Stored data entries
↓

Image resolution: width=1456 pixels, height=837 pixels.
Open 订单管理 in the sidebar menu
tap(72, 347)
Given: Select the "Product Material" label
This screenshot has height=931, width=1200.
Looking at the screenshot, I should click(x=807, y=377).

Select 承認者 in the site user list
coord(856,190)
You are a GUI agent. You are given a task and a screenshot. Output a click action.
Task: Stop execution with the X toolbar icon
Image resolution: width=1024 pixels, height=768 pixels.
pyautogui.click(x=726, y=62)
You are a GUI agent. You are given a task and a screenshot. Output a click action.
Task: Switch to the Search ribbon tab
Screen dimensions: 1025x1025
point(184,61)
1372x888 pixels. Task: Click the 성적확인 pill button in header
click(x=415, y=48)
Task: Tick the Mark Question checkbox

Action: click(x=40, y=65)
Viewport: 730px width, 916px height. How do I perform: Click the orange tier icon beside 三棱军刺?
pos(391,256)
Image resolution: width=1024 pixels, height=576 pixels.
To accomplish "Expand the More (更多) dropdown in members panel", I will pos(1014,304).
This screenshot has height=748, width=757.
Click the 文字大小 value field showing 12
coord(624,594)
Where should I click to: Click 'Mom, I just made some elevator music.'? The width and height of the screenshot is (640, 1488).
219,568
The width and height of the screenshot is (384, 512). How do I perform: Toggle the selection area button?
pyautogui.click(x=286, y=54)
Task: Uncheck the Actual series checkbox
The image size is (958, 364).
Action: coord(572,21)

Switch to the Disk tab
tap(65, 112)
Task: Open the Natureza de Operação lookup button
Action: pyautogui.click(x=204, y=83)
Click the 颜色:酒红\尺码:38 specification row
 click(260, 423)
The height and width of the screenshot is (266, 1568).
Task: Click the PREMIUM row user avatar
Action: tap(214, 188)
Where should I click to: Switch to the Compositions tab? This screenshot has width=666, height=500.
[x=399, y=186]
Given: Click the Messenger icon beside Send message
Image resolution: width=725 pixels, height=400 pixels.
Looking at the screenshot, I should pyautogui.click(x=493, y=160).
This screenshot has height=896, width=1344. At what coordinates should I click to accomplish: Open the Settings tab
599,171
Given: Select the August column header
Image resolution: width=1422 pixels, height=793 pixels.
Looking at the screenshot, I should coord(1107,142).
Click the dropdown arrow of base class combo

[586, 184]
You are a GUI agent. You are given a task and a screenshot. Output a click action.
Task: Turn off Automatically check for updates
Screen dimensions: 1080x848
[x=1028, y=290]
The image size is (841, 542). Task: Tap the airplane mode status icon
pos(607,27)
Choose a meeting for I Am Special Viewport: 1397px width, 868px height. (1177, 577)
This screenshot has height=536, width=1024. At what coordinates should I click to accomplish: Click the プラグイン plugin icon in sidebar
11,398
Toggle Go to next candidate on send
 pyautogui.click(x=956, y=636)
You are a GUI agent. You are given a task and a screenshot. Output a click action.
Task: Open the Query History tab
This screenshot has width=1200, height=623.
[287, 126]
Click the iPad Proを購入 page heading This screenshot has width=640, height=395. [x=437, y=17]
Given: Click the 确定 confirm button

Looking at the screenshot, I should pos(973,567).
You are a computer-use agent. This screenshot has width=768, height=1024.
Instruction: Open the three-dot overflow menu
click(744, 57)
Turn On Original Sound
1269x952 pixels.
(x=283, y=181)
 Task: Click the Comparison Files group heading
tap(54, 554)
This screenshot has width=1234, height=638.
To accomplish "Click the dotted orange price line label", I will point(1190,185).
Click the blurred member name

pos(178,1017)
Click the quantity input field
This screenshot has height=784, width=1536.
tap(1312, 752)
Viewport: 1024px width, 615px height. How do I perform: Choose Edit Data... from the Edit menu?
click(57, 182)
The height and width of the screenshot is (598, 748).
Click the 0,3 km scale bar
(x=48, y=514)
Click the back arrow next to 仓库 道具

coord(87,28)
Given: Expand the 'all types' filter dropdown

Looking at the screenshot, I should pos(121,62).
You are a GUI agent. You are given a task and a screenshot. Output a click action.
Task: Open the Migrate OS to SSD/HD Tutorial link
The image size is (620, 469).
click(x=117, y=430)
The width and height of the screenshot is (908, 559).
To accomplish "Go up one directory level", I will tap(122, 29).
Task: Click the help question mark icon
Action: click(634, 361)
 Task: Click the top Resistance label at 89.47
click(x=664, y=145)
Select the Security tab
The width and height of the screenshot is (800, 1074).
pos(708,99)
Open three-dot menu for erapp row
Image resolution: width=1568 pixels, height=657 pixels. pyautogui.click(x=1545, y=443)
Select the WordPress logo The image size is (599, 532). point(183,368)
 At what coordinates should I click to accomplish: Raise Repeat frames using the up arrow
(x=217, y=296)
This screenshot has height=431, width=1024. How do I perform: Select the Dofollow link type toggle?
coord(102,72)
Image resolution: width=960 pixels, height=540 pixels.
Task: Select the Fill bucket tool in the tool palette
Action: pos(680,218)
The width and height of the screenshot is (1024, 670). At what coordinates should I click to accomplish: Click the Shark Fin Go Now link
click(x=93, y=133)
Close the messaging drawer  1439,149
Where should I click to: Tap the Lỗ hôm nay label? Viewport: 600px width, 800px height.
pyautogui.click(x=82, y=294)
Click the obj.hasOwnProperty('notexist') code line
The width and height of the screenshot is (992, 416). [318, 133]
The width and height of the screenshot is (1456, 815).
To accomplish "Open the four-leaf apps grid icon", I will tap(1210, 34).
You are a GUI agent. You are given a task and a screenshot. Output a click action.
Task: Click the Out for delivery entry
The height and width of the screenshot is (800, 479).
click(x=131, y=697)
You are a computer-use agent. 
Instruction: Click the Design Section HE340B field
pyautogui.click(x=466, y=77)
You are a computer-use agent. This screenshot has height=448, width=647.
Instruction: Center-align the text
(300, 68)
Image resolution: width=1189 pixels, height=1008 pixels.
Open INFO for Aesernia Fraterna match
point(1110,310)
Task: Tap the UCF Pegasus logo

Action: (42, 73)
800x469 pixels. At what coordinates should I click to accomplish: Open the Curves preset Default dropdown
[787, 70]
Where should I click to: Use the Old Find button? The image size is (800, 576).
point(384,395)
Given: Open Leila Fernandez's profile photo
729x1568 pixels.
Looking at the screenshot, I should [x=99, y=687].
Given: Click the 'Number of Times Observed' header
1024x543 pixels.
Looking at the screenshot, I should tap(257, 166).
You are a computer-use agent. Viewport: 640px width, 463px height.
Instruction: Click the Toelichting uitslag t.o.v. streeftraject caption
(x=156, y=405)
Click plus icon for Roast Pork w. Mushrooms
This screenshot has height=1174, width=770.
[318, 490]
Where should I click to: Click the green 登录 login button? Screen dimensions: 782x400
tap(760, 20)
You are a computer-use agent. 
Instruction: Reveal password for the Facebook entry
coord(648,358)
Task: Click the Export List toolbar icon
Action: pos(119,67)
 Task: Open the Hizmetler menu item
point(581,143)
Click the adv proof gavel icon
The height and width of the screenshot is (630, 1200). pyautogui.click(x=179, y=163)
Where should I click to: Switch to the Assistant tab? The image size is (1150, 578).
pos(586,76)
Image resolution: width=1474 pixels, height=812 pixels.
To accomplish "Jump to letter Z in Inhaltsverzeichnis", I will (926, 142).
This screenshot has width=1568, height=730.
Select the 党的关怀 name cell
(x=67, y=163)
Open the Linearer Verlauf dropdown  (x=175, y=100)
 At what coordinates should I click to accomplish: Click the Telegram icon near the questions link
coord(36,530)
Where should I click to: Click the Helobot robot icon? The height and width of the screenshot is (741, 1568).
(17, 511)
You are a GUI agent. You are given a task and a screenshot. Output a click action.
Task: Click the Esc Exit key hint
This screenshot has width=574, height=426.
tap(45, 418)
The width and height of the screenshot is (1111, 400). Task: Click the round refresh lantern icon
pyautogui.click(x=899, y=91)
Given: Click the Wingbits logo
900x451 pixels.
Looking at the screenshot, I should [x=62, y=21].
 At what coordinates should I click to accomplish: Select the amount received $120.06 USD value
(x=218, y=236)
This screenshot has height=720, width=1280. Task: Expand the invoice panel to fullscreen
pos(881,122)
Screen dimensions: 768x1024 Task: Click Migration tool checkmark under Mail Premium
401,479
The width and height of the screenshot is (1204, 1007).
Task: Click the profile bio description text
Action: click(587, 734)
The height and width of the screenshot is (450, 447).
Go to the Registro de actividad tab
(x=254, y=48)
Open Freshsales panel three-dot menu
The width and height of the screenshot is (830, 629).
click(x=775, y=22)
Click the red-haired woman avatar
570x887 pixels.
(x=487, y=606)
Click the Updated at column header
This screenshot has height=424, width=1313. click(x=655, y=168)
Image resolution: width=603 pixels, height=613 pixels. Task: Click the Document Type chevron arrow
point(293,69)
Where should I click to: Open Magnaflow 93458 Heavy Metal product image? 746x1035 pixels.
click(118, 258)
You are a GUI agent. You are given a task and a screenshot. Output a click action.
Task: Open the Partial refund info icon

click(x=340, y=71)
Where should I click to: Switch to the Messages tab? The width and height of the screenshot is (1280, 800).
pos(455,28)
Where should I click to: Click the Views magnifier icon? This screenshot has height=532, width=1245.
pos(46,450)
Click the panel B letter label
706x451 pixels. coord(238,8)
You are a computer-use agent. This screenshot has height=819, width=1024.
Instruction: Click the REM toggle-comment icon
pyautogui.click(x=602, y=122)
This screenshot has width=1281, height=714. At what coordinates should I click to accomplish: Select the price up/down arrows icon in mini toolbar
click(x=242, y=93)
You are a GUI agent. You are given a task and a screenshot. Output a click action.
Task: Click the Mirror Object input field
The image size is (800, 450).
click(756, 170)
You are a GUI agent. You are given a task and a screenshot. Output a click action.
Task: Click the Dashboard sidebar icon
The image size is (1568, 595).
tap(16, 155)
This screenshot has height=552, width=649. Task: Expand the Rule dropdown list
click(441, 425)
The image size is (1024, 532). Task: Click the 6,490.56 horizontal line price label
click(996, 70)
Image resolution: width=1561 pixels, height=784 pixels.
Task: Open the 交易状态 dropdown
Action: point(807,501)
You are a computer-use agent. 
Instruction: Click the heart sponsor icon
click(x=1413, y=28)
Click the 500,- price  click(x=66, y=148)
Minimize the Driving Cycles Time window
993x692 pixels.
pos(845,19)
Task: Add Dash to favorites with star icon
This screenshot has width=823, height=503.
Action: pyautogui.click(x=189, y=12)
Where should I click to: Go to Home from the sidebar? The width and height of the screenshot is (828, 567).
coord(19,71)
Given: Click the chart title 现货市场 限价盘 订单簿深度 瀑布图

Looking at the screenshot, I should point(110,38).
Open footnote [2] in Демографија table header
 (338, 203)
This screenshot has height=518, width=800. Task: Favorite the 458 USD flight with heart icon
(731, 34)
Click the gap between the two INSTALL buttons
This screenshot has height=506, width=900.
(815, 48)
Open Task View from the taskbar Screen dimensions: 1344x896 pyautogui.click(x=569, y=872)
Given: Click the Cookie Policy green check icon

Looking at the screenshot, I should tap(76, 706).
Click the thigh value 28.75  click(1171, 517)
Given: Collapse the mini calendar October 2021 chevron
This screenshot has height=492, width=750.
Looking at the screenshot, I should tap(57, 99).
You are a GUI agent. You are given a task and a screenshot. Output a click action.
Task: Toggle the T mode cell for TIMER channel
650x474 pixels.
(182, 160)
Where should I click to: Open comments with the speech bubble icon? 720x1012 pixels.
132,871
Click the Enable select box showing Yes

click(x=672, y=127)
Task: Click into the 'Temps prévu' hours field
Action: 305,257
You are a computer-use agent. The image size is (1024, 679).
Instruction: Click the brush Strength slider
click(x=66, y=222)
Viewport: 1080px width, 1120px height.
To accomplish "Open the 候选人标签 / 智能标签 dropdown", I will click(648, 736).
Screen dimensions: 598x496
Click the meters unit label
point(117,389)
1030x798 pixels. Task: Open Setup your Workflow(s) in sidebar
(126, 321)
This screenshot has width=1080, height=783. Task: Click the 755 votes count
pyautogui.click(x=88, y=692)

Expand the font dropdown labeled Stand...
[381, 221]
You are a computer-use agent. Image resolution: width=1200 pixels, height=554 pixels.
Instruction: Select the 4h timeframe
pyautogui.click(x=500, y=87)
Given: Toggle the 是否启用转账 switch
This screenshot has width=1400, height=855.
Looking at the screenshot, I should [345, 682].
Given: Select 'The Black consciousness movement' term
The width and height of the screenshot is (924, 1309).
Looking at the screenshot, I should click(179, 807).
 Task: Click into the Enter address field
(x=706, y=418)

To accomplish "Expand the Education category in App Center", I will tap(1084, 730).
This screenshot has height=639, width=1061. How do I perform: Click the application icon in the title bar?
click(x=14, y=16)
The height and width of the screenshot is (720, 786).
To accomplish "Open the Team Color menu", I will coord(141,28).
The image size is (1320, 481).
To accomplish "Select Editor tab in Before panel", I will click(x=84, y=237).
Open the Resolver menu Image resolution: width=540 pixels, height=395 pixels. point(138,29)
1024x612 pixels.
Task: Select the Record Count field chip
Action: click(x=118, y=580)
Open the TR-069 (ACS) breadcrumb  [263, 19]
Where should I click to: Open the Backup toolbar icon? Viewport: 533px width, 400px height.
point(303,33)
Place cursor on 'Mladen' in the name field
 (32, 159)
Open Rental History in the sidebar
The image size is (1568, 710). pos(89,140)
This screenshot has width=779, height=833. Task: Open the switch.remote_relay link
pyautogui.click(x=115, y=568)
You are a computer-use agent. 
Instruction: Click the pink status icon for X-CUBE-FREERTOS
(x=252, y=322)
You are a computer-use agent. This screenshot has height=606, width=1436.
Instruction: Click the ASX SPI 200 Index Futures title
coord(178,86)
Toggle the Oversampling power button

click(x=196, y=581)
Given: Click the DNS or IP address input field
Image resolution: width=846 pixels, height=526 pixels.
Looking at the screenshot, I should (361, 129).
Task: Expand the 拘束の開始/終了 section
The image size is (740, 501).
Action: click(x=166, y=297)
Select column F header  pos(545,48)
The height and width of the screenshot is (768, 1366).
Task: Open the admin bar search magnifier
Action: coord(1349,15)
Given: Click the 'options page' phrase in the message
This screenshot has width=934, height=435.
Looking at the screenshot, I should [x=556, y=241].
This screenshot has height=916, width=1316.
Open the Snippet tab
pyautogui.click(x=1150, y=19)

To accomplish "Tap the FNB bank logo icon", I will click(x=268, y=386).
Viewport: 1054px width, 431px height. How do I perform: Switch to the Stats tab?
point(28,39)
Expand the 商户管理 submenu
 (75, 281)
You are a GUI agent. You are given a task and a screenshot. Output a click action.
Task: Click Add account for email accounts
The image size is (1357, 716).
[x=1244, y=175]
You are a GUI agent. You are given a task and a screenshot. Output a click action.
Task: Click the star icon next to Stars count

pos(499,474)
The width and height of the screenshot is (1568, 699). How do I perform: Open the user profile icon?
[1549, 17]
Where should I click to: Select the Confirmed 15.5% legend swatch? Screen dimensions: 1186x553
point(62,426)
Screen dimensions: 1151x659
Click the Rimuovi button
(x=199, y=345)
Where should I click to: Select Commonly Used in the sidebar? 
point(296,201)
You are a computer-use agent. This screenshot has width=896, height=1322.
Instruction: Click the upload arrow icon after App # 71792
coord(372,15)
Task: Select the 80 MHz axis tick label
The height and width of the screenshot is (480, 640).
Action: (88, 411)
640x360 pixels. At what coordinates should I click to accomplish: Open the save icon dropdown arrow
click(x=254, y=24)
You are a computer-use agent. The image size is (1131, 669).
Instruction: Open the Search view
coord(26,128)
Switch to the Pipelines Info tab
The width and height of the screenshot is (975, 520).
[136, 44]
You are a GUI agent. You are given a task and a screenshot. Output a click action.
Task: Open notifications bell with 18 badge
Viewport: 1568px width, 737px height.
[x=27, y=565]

↑

### EXERCISE
Your reply should hold every line from the data that contains "page", copied in full.

### YOUR SOLUTION
Click the iPad Proを購入 page heading This screenshot has width=640, height=395. [x=437, y=17]
Given: Click the 'options page' phrase in the message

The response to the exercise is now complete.